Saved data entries
* * *

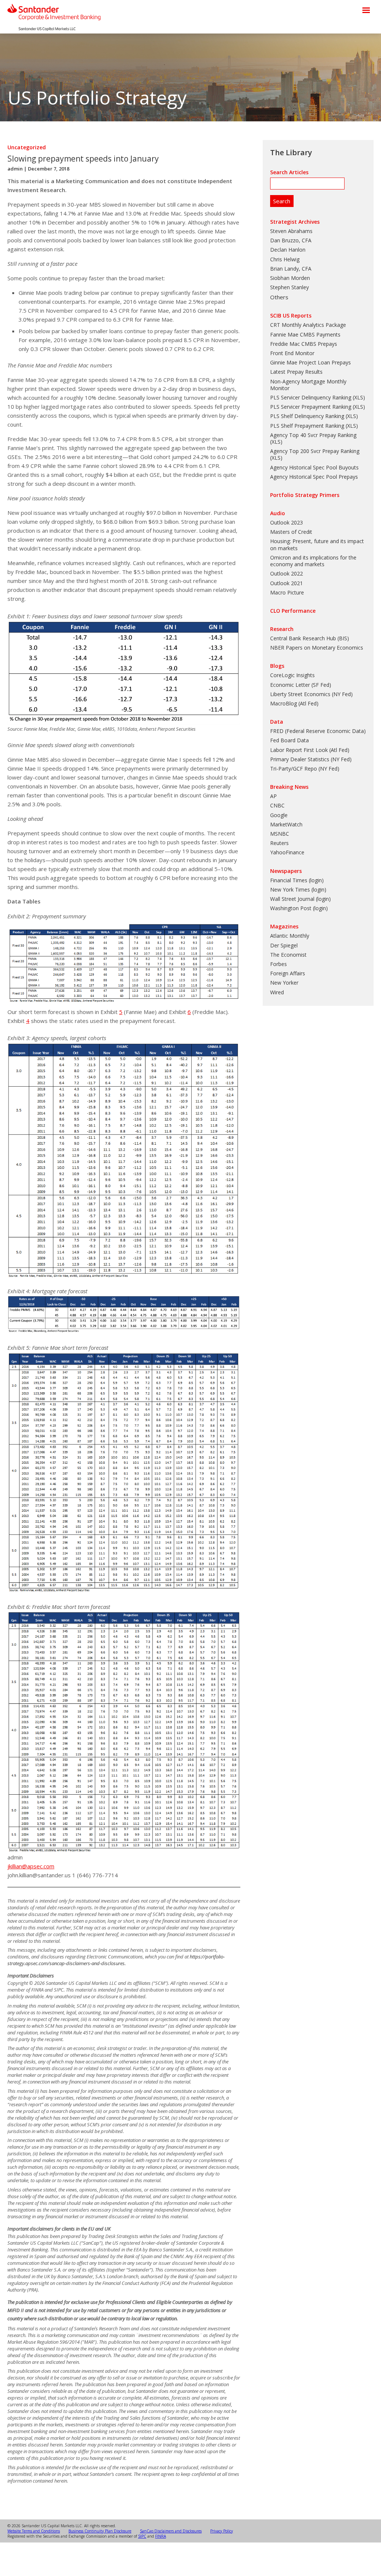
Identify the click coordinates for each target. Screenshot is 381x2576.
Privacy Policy (221, 2531)
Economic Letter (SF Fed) (300, 684)
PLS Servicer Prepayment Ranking (310, 406)
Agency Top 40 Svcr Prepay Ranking (313, 435)
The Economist (288, 954)
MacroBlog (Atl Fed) (294, 703)
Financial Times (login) (297, 880)
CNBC (277, 805)
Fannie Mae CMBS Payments (305, 334)
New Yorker (284, 982)
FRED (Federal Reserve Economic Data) (318, 730)
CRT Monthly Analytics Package (308, 324)
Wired (277, 992)
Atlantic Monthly (289, 935)
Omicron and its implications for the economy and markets (313, 561)
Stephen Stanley (289, 287)
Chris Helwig (285, 259)
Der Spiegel (284, 945)
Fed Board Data (289, 740)
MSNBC (279, 833)
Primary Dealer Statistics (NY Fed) (311, 759)
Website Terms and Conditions (33, 2531)
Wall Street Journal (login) (300, 898)
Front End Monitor (292, 353)
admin (15, 168)
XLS (358, 397)
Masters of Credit (291, 531)
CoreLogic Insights (292, 675)
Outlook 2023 (286, 522)
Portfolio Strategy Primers (304, 494)
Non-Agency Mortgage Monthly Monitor (308, 385)
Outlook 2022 (286, 573)
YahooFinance (287, 852)
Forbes (278, 963)
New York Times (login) (298, 889)
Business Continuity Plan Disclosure (99, 2531)
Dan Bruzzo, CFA (290, 240)
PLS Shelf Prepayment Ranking (307, 425)
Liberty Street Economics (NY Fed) (311, 694)
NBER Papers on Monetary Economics (316, 647)
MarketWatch (286, 824)
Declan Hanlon (287, 249)
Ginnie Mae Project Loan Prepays (310, 362)
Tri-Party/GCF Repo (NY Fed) (304, 768)
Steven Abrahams (291, 231)
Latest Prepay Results (296, 371)
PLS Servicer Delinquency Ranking (310, 397)
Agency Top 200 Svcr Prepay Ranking (314, 451)
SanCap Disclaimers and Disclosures (171, 2531)
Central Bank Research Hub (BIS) (309, 638)
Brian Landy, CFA (290, 268)
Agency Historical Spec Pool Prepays (314, 476)
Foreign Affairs (287, 973)
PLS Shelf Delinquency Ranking (307, 416)
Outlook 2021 (286, 583)
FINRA (160, 2536)
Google (279, 815)
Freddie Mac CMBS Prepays (303, 343)
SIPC (142, 2536)
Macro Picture (287, 592)
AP (273, 796)
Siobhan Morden (290, 277)
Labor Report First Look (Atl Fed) (309, 749)
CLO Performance (293, 610)
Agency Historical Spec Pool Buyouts (314, 467)
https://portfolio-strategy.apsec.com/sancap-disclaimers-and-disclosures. (116, 1960)
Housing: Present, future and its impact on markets (317, 544)
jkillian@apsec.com (30, 1866)
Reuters (279, 843)
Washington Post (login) (299, 908)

* * *

What is needed here is each line above set down word for word, minus the images.

— Response to this task —
Identify the click coordinates for each target. Screenshot is 381x2576.
Privacy Policy (221, 2531)
Economic Letter (SF Fed) (300, 684)
PLS Servicer Prepayment Ranking (310, 406)
Agency Top 40 Svcr Prepay Ranking (313, 435)
The Economist (288, 954)
MacroBlog (Atl Fed) (294, 703)
Financial Times (login) (297, 880)
CNBC (277, 805)
Fannie Mae CMBS Payments (305, 334)
New Yorker (284, 982)
FRED (Federal Reserve Economic Data) (318, 730)
CRT Monthly Analytics Package (308, 324)
Wired (277, 992)
Atlantic Monthly (289, 935)
Omicron and its implications for the economy and markets (313, 561)
Stephen Stanley (289, 287)
Chris Helwig (285, 259)
Der Spiegel (284, 945)
Fed Board Data (289, 740)
MSNBC (279, 833)
Primary Dealer Statistics (NY Fed) (311, 759)
Website Terms and Conditions (33, 2531)
Wall Street Journal (login) (300, 898)
Front End Monitor (292, 353)
admin (15, 168)
XLS (358, 397)
Masters of Credit (291, 531)
CoreLogic Insights (292, 675)
Outlook 2023 (286, 522)
Portfolio Strategy Primers (304, 494)
Non-Agency Mortgage Monthly Monitor (308, 385)
Outlook 2022 (286, 573)
YahooFinance (287, 852)
Forbes (278, 963)
New York Times (login) (298, 889)
Business Continuity Plan Disclosure (99, 2531)
Dan Bruzzo, CFA (290, 240)
PLS Shelf Prepayment Ranking (307, 425)
Liberty Street Economics (NY Fed) (311, 694)
NBER Papers on Monetary Economics (316, 647)
MarketWatch (286, 824)
Declan Hanlon (287, 249)
Ginnie Mae Project Loan Prepays (310, 362)
Tri-Party/GCF Repo (NY Fed) (304, 768)
Steven Abrahams (291, 231)
Latest Prepay Results (296, 371)
PLS Servicer Delinquency Ranking (310, 397)
Agency Top 200 Svcr Prepay Ranking (314, 451)
SanCap Disclaimers and Disclosures (171, 2531)
Central Bank Research Hub (BIS) (309, 638)
Brian Landy, CFA (290, 268)
Agency Historical Spec Pool Prepays (314, 476)
Foreign Affairs (287, 973)
PLS Shelf Delinquency Ranking (307, 416)
Outlook 2021 (286, 583)
FINRA (160, 2536)
Google (279, 815)
Freddie Mac CMBS Prepays (303, 343)
SIPC (142, 2536)
Macro Picture (287, 592)
AP (273, 796)
Siobhan Morden (290, 277)
Labor Report First Look (Atl Fed) (309, 749)
CLO Performance (293, 610)
Agency Historical Spec Pool Buyouts (314, 467)
https://portfolio-strategy.apsec.com/sancap-disclaimers-and-disclosures. (116, 1960)
Housing: Present, future and its impact on markets (317, 544)
jkillian@apsec.com (30, 1866)
Reuters (279, 843)
Washington Post (login) (299, 908)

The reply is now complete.